TASK SET →
1: According to the gardening text, at about what age do strawberry plants become less healthy and productive?
2: Rewrite the paragraph of the gardening text that begins "I carry out strawberry trials" as a short bulleted list that keeps its main facts.
3: Summarize the gardening text in two sentences.

READING TEXT →
It’s worth noting that the predatory eel worms live in the moisture surrounding soil particles, the eel worms will require moist soil to enable them to swim through the soil and seek out the vine weevil larvae. So you will need to increase your watering regime before application, and for at least a few weeks afterwards for maximum success. This is a job you don’t want to be too early with, as the nematode is effective only on the weevil grubs, it will not eat the eggs. If the vine weevil larva are not present in the soil, the nematode will die out, but no damage will be caused to your plants.
Strawberry plants are not as healthy or productive once they reach about four years old, so it’s worth discarding your older strawberry plants and starting a new strawberry bed in a different area of your garden or allotment. If you grow fabulous strawberries then it’s worth planting their new season runners to enjoy next year, but if your strawberry season is particularly short, or if you were not impressed with the taste of your fruit, then now is a good time to select varieties for a taste sensation and longer strawberry, tastier season next year.
I carry out strawberry trials on my allotment each year, trying new varieties, selecting my favourites to grow again, and discarding plants that don’t pass muster. I aim for a long cropping season, but my priority is the taste, my strawberries have to be delicious! The varieties I grow include perpetual, early, mid and late season varieties. I love ‘Mara de Bois’ with its wonderfully intense flavour, and pineberries for their slightly sharper pineapple flavour and attractive, white fruits. It’s wonderful to grow fruit you cannot buy in the shops and which really have an intense flavour. I also grow ‘Christine’, ‘Sweetheart’, ‘Gariguette’ and varieties of alpine strawberries.
When your strawberries have finished cropping for the summer, cut back all of their tired old leaves, right down to ground level. If you surrounded your strawberry plants with a straw mulch, remove this now – it will make a fabulous addition to your compost heap.

[Extracted records]
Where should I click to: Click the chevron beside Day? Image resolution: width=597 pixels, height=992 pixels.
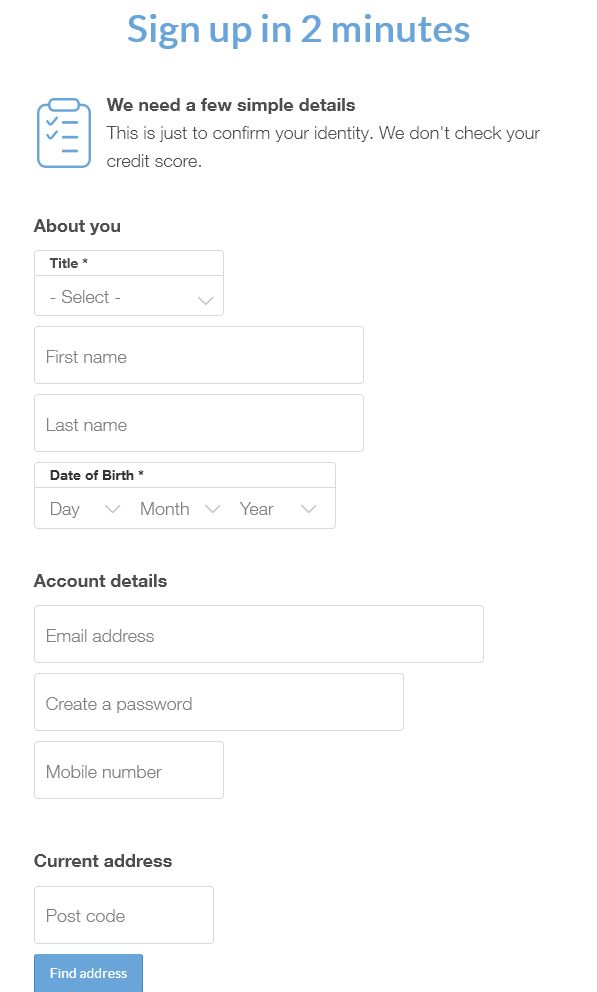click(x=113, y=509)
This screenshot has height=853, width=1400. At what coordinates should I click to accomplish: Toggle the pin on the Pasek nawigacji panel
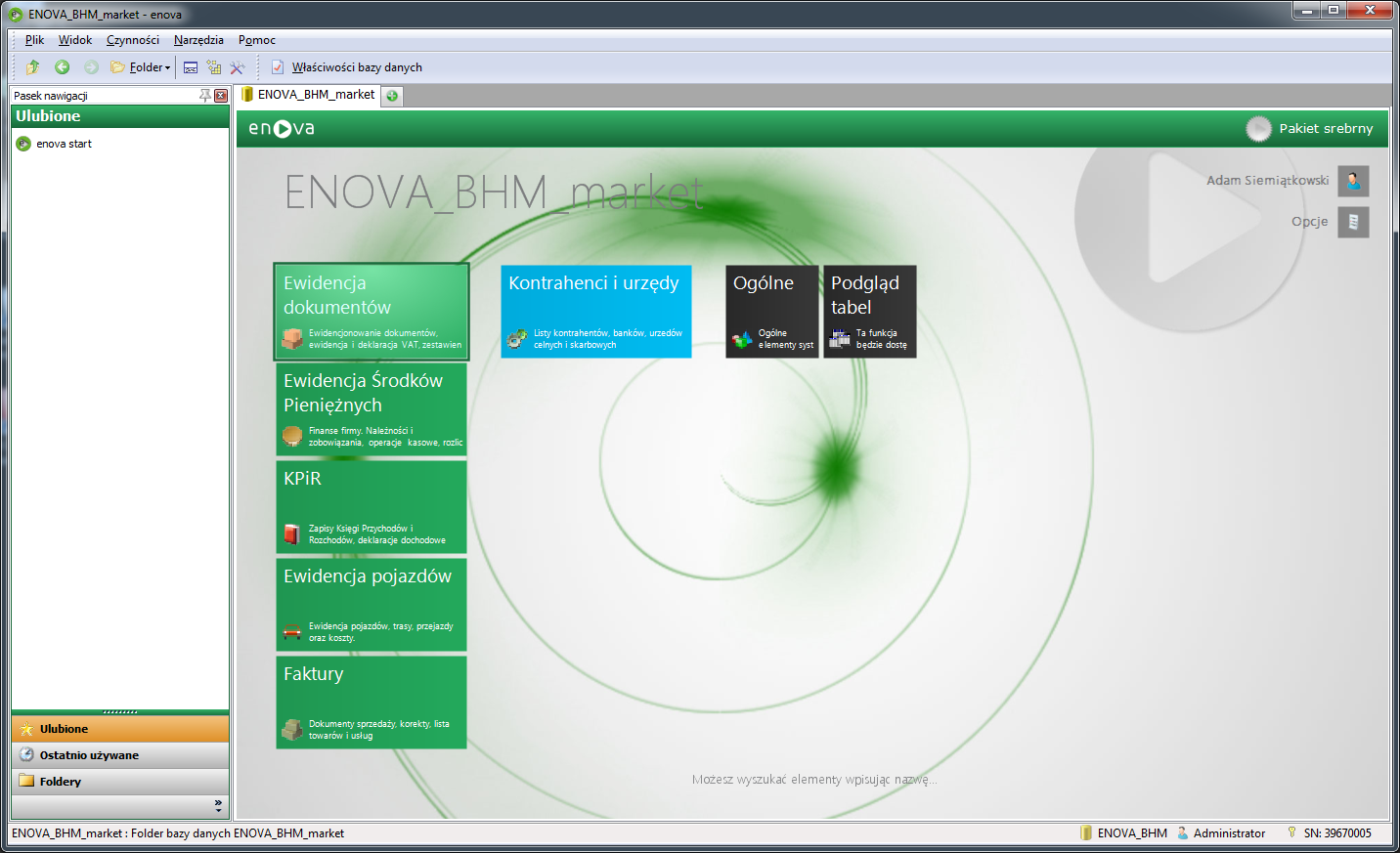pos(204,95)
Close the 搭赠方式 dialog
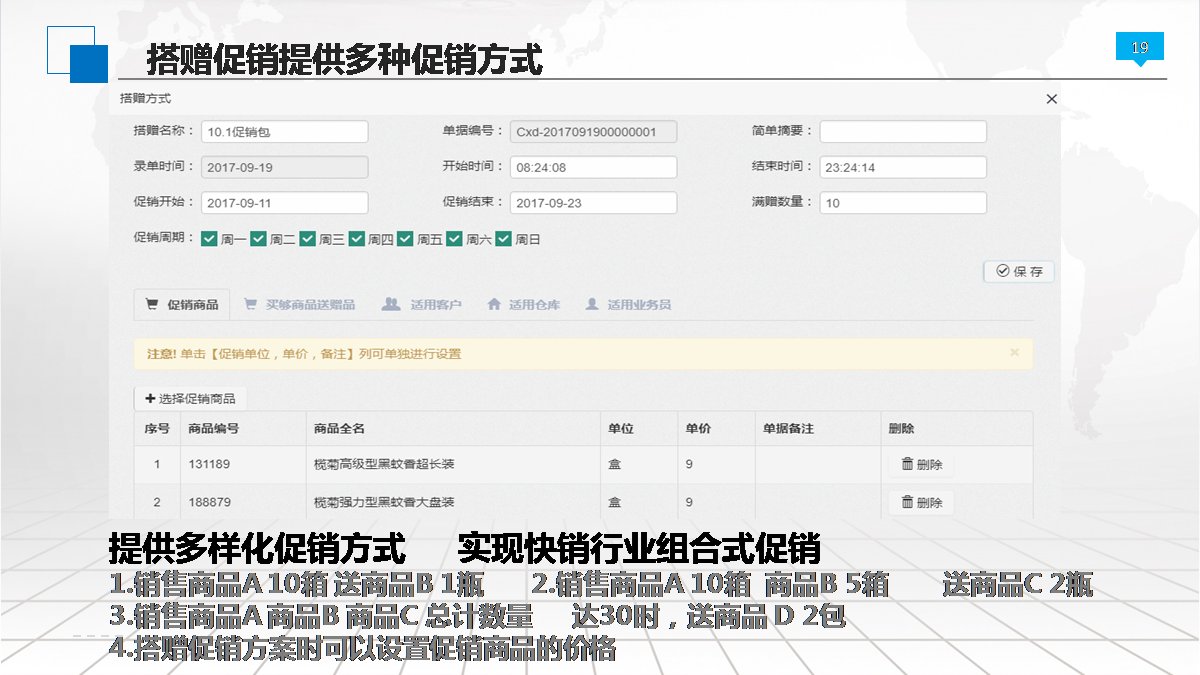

RESULTS →
1: About four years old.

2:
- Strawberry trials are carried out on the allotment each year, with new varieties tried, favorites grown again, and poor plants discarded.
- The aim is a long cropping season, but taste is the priority.
- Perpetual, early, mid and late season varieties are grown.
- 'Mara de Bois' is valued for its intense flavor.
- Pineberries are valued for their sharper pineapple flavor and attractive white fruits.
- Fruit that cannot be bought in shops and has an intense flavor is prized.
- 'Christine', 'Sweetheart', 'Gariguette' and alpine strawberry varieties are also grown.

3: Predatory eel worms need moist soil to reach vine weevil larvae, so watering should be increased before application and for at least a few weeks afterward, and they attack only the grubs, not the eggs. Strawberry plants decline at about four years old and are best replaced with a new bed in a different area, and once they finish cropping, their old leaves should be cut back to ground level and any straw mulch removed.